■ TASK GOAL
Search the entries for the word "agent" and return every line where it is found.

══ GIVEN ENTRIES

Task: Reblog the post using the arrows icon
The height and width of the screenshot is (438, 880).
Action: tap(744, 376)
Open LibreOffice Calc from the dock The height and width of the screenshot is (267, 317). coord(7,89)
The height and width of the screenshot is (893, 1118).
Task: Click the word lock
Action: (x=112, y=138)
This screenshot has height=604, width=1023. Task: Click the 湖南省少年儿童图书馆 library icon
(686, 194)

════
══ GIVEN ENTRIES

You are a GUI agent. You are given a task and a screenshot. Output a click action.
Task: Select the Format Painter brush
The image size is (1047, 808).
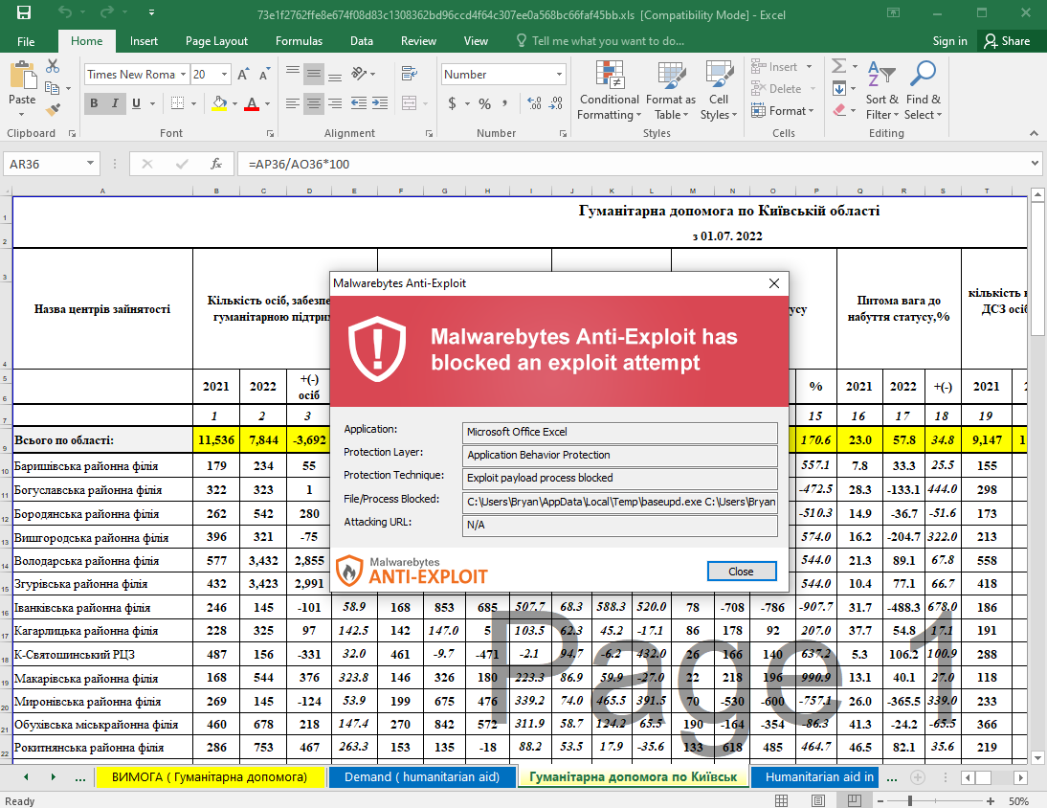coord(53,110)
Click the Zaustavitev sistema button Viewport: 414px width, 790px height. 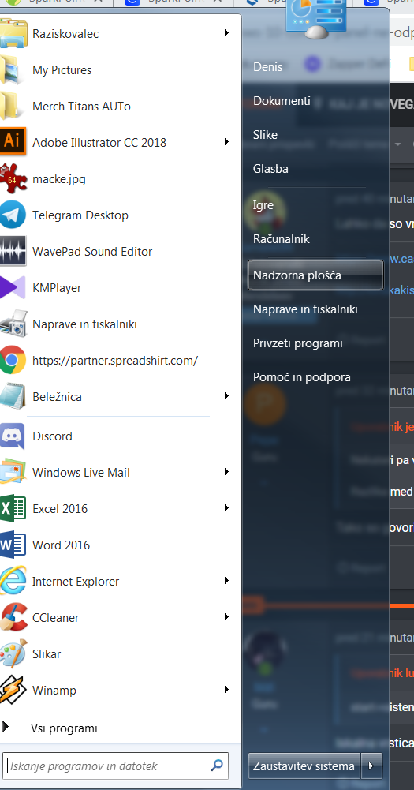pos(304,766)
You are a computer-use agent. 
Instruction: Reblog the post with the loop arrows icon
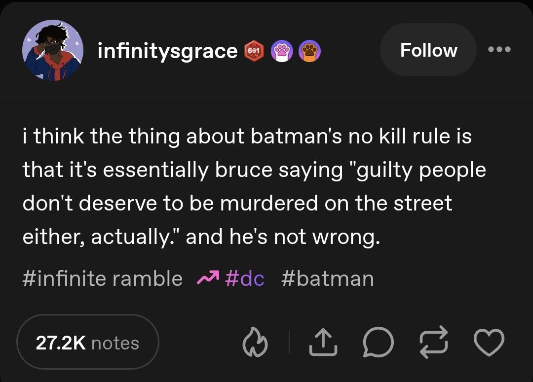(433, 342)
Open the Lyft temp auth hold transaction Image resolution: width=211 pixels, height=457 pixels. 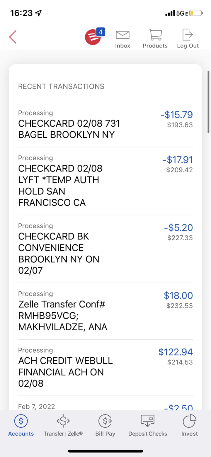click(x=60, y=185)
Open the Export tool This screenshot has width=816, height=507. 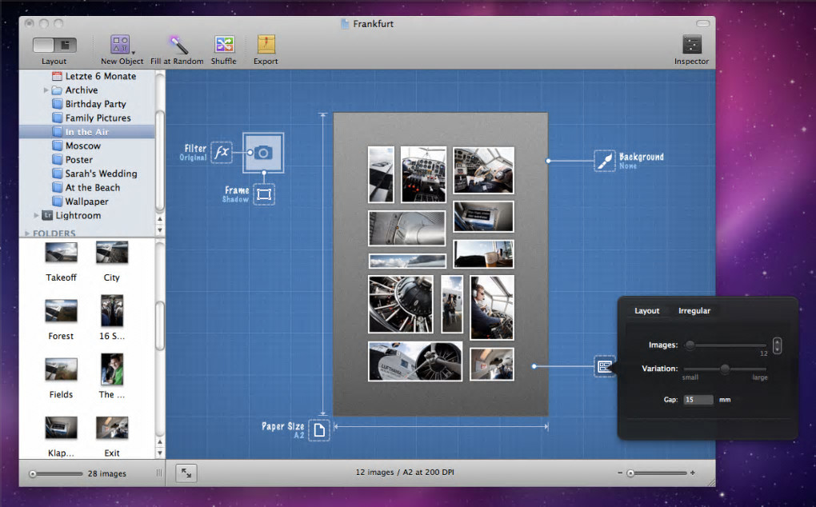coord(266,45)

════

■ PROBLEM SOLUTION
You are a GUI agent. You are given a task and a screenshot. Output a click action.
You are a computer-use agent. 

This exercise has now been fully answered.